Remix.run Logo
smcleod a year ago

Neat to see more folks writing blogs on their experiences. This however does seem like it's an over-complicated method of building llama.cpp.

Assuming you want to do this iteratively (at least for the first time) should only need to run:

  ccmake .
And toggle the parameters your hardware supports or that you want (e.g. if CUDA if you're using Nvidia, Metal if you're using Apple etc..), and press 'c' (configure) then 'g' (generate), then:

  cmake --build . -j $(expr $(nproc) / 2)

Done.

If you want to move the binaries into your PATH, you could then optionally run cmake install.

lukev a year ago | parent | next [-]

Actually I think even this makes it look scarier than it is if you're on an M-series Apple.

In that case, the steps to building llama.cpp are:

1. Clone the repo.

2. Run `make`.

To start chatting with a model all you need is to:

1. Download the model you want in gguf format that will fit into your hardware (probably the hardest step, but readily available on HuggingFace)

2. Run `./llama-server -m model.gguf`.

3. Visit localhost:8080

int_19h a year ago | parent [-]

On a Mac, if all you want is to just use it directly, it is also readily available from Homebrew.

SteelPh0enix a year ago | parent | prev | next [-]

Wow, i did not know about ccmake. I'll check it out and edit the post if it's really that easy to use, thanks.

moffkalast a year ago | parent | prev | next [-]

Yeah the mingw method on windows is a ludicrous thing to even think about, and llama.cpp still has that as the suggested option in the readme for some weird reason. Endless sourcing of paths that never works quite right. I literally couldn't get it to work when I first tried it last year.

Meanwhile Cmake is like two lines and somehow it's the backup fallback option? I don't get it. And well on linux it's literally just one line with make.

blharr a year ago | parent | next [-]

Building anything on windows without cmake is just... I don't know why anyone would use anything else. I used to spend hours wrestling with build failures, but after setting up cmake, it just works with everything.

SteelPh0enix a year ago | parent | prev [-]

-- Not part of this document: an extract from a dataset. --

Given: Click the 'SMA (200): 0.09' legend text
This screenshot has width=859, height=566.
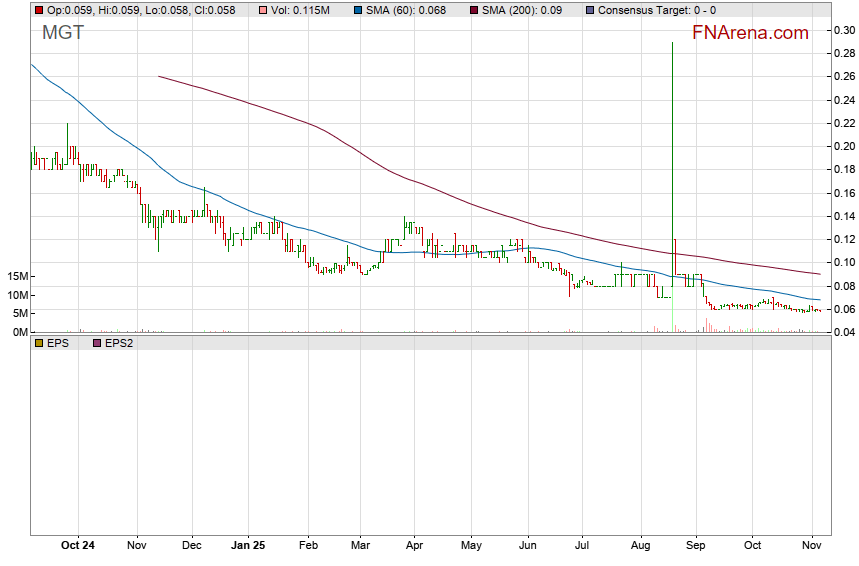Looking at the screenshot, I should (x=527, y=10).
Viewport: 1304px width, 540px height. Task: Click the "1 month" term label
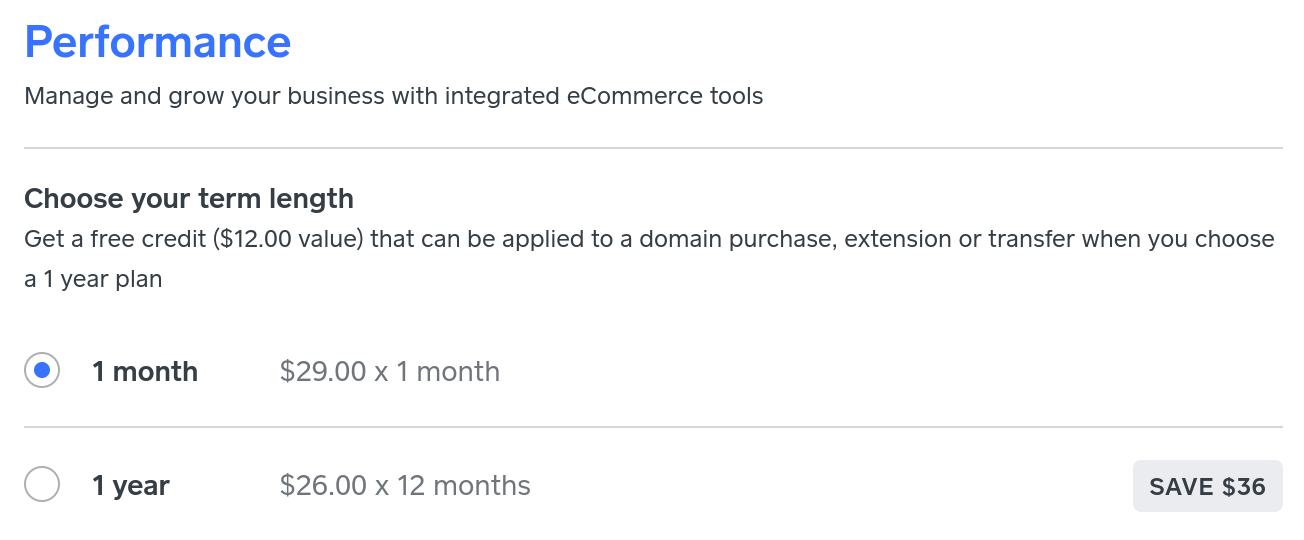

>Yeah the mingw method on windows is a ludicrous thing to even think about

Building most stuff on Windows is ludicrous, that's not something uncommon. I've chosen MSYS there as it's the easiest and least paninful way of installing deps for Vulkan build.

xyc a year ago | parent | prev [-]

You can get a release binary from https://github.com/ggerganov/llama.cpp/releases too.

freehorse a year ago | parent | next [-]

Does it autoupdate? I get it from github so I just have to pull and build again every time I want to update it.

smcleod a year ago | parent | prev [-]

Yes, but that's not building it for your system, that's a relatively generic build.